Venue News: London Beefs Up Security Detail for 2012 Olympics

Sports fans heading to the 2012 London Games will face airport-style searches and an average 20-minute line to get into Olympic venues. According to the Games’ security and resilience director, some 300-400 security arches and X-ray machines could be in operation at all the entry gates. National Olympic Security Coordinator Chris Allison has meanwhile promised that London 2012 will be “a blue Games,” with police, rather than the military, patrolling the streets of the capital. Approximately 10,000 police officers and 13,000 security officers will be deployed across venues in London, backed up by scores of officers from the intelligence services. Thus far, £600 million has been set aside for security, although the final bill is expected to be less than £500 million…

… The Marlins are nearing a deal for principal naming rights of their new Miami ballpark. Team President David Samson has reported that negotiations were down to two international companies, both looking to increase exposure in the Miami area. The Marlins have other secondary sponsors lined up to put their names on the four quadrants of the ballpark. Those will be finalized after the primary naming partnership is announced…
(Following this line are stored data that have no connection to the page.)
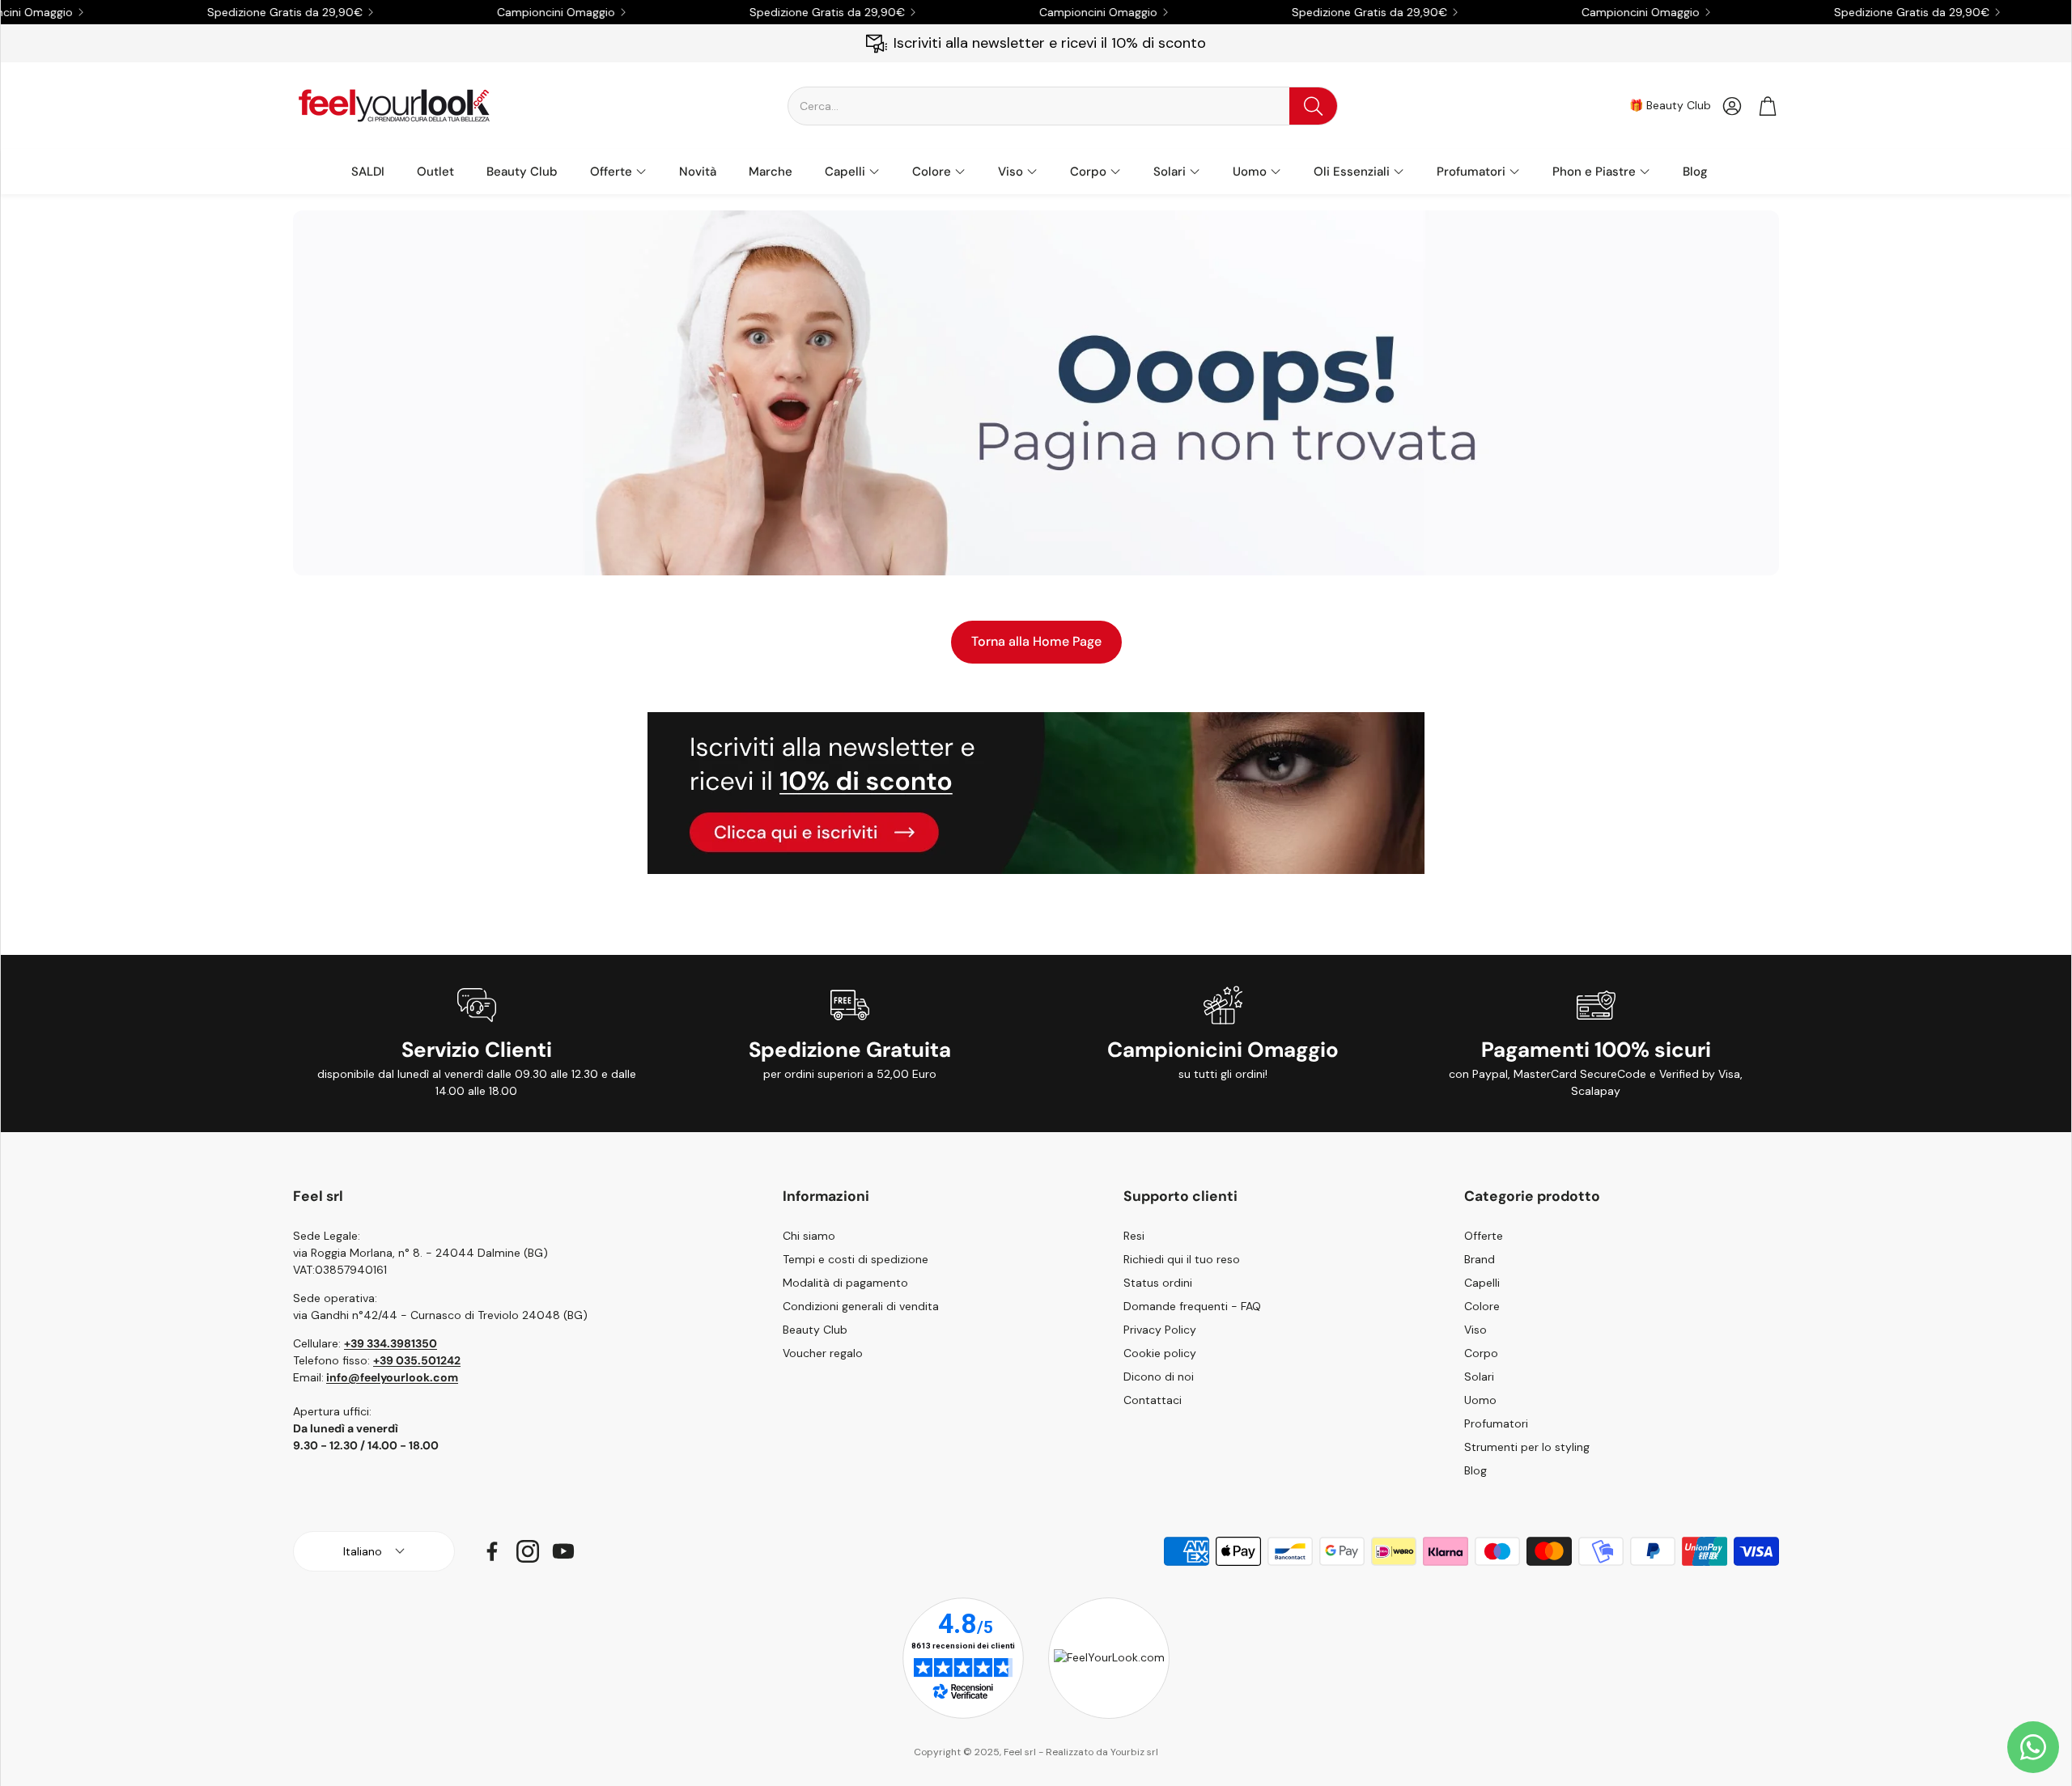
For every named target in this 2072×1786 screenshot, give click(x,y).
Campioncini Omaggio (507, 12)
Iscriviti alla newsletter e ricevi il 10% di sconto (1050, 43)
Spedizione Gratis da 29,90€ (1863, 12)
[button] (1062, 106)
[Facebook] (492, 1551)
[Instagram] (527, 1551)
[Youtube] (563, 1551)
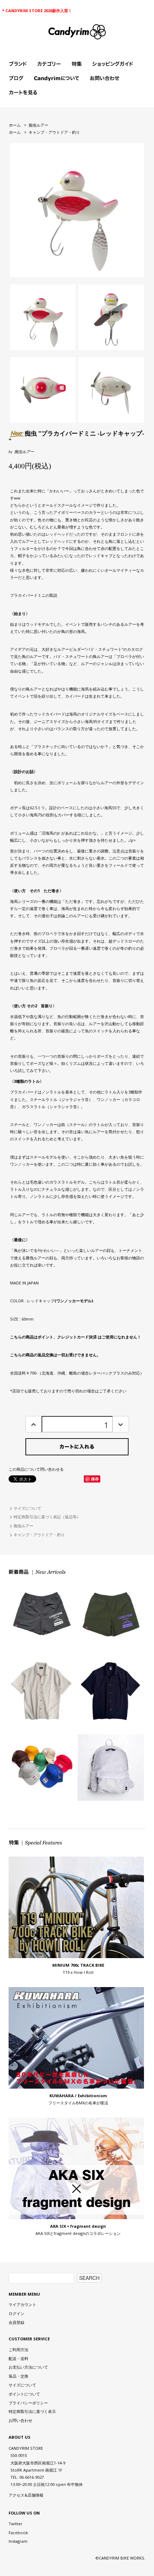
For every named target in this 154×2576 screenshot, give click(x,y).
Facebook (18, 2532)
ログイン (16, 2313)
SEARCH (89, 2277)
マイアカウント (22, 2304)
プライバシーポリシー (28, 2402)
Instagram (18, 2541)
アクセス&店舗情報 (26, 2495)
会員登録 (16, 2322)
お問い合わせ (20, 2420)
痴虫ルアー (38, 125)
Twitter (16, 2523)
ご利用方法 (18, 2349)
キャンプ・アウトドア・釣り (54, 132)
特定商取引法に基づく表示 (32, 2411)
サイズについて (27, 1508)
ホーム (15, 125)
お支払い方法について (28, 2367)
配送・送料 (18, 2358)
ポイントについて (24, 2393)
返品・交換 (18, 2376)
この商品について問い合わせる (36, 1469)
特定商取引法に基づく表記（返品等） (47, 1516)
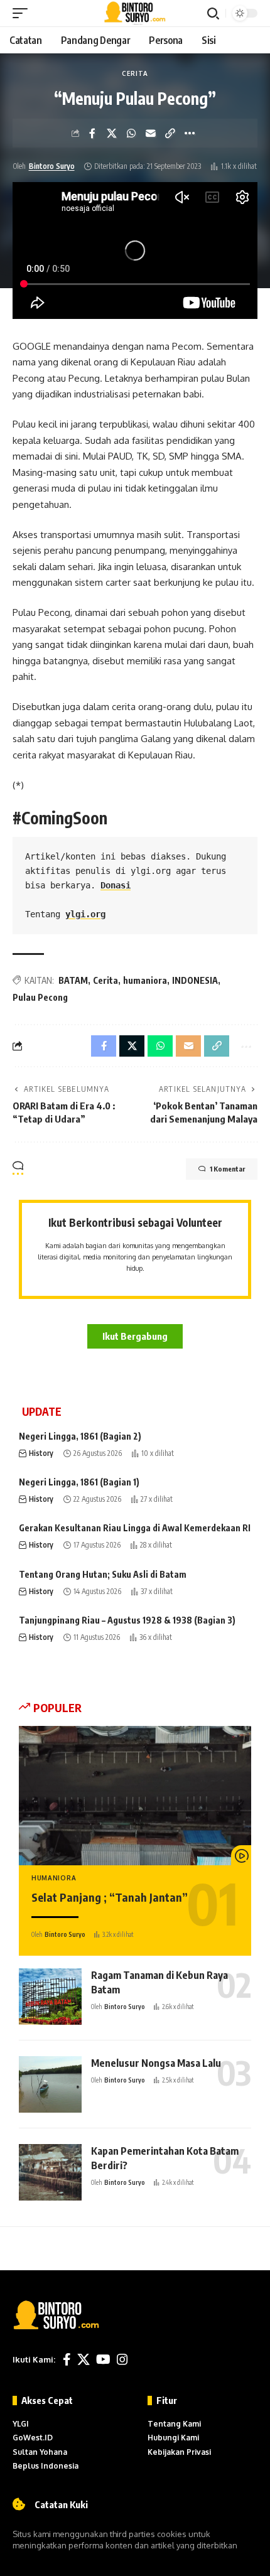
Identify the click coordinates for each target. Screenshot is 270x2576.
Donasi (115, 885)
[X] (83, 2359)
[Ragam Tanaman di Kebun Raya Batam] (50, 1996)
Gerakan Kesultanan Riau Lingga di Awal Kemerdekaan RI (135, 1527)
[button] (23, 13)
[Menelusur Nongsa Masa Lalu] (50, 2084)
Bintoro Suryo (52, 166)
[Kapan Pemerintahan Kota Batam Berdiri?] (50, 2172)
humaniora (145, 980)
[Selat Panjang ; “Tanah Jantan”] (135, 1795)
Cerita (135, 73)
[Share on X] (112, 133)
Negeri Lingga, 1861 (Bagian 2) (80, 1436)
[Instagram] (122, 2359)
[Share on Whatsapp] (131, 133)
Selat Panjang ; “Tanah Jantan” (109, 1897)
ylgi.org (85, 914)
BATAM (73, 980)
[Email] (150, 133)
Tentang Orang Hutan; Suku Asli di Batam (102, 1574)
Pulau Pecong (40, 997)
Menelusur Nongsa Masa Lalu (156, 2063)
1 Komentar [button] (227, 1169)
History (41, 1453)
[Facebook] (67, 2359)
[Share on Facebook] (92, 133)
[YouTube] (103, 2359)
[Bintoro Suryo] (135, 13)
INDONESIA (195, 980)
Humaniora (53, 1878)
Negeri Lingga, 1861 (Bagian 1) (79, 1482)
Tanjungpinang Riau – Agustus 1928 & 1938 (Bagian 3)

…Clutch Hitters, a local group promoting the Tampa Bay Rays to area companies, is swinging for a new stadium. Group leaders will meet with St. Petersburg Mayor Bill Foster on Aug. 10, hoping to end the standoff between the city and the team over building a replacement for Tropicana Field. The Rays want to leave downtown St. Petersburg and find a site for a stadium elsewhere, possibly Tampa. However, Foster has refused to allow the team to explore any options that aren’t in St. Petersburg or on adjacent county land. The team’s contract with the city binds them to the Trop through 2027. The group isn’t proposing a specific location or a plan to pay for a new stadium that could cost as much as $600 million. Instead, the group is focused on emphasizing the need for new-stadium talks to begin, fearing delays hurt the community’s leverage to negotiate…

… The Los Angeles City Council is scheduled to vote Tuesday on an AEG plan to build a privately financed $1 billion retractable-roof stadium on the current site of the Los Angeles Convention Center’s West Hall. But an estimate by Conventions, Sports and Leisure, a Dallas-based consulting firm hired by the city to examine the economic impact of the AEG project, said the final price tag on the NFL’s return to Los Angeles could reach $3 billion for AEG. CSL has been involved in a number of major sports-venue projects, including the New Meadowlands Stadium in New Jersey and the renovation of the Georgia Dome, and has worked with AEG on L.A.’s Staples Center. According to CSL, it is likely that AEG will purchase a percentage of the team and possibly the entire team, which would require AEG to pay a major relocation fee on top of the cost for both the team and stadium.  Those combined costs could easily reach $2 billion-$3 billion.